Blake Nelson's ability to crawl inside the head of his teenaged protagonists... well, it borders on the creepy. His 1994 novel Girl, about a burgeoning alterna-teen growing up in a suburb of Portland, resembles a better-written version of my high school journal—and now, in his new novel Destroy All Cars, Nelson creates an utterly credible contemporary iteration of an angry young man.

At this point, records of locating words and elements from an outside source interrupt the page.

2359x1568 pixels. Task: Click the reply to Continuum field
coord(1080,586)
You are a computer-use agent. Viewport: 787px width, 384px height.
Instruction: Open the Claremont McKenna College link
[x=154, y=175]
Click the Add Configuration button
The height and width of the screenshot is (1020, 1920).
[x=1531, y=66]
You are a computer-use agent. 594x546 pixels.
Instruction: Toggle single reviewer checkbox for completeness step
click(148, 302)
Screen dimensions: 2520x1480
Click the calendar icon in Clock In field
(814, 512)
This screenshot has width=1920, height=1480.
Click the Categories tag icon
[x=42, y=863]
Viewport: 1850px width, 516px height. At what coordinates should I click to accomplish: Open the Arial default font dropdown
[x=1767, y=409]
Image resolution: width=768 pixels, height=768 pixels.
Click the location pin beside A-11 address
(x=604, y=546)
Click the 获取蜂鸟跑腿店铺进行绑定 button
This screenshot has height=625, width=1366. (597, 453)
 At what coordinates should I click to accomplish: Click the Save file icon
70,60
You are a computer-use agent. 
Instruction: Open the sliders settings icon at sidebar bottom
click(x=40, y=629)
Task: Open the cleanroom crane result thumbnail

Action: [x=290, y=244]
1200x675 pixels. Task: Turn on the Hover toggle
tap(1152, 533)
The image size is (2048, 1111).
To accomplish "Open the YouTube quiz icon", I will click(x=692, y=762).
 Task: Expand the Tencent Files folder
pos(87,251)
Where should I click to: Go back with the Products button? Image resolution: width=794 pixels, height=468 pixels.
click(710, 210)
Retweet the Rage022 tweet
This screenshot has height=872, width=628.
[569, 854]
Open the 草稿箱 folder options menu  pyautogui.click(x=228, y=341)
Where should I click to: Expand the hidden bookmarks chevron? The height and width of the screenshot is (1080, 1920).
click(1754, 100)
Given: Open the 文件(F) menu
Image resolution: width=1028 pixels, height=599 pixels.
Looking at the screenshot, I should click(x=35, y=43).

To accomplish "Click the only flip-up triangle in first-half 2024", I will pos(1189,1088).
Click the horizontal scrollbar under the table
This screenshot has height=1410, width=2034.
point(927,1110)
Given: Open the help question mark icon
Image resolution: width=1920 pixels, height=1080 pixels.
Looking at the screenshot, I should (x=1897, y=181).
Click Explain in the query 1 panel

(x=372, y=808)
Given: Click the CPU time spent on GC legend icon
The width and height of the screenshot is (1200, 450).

Seventeen-year-old James Hoff is beyond angry, in fact: He's righteous, defiantly positioning himself outside of the "car culture" that's so obviously destroying the planet. Told via journal entries and school essays, Destroy All Cars documents James' intellectual, emotional, and sexual experiences in his 17th year, as he graduates from bombastic idealism to a more thoughtful approach. His voice is perfect, teetering between befuddlement and self-awareness as he susses out the parameters of his own identity: "The fact that Lucy Branch might like me indicates to me that my look is not representing my true personality," he writes at one point. A more perfectly teenaged line was never written.

While the manner in which James expresses his ideas—hyperbolic, strident manifestos submitted to his AP English teacher—is kind of over-inflated and silly, the ideas themselves are sound. James grows into a more considered idealism, but he doesn't abandon a single one of his convictions. It's a strong and well-couched message: Growing up doesn't mean you have to stop believing in things.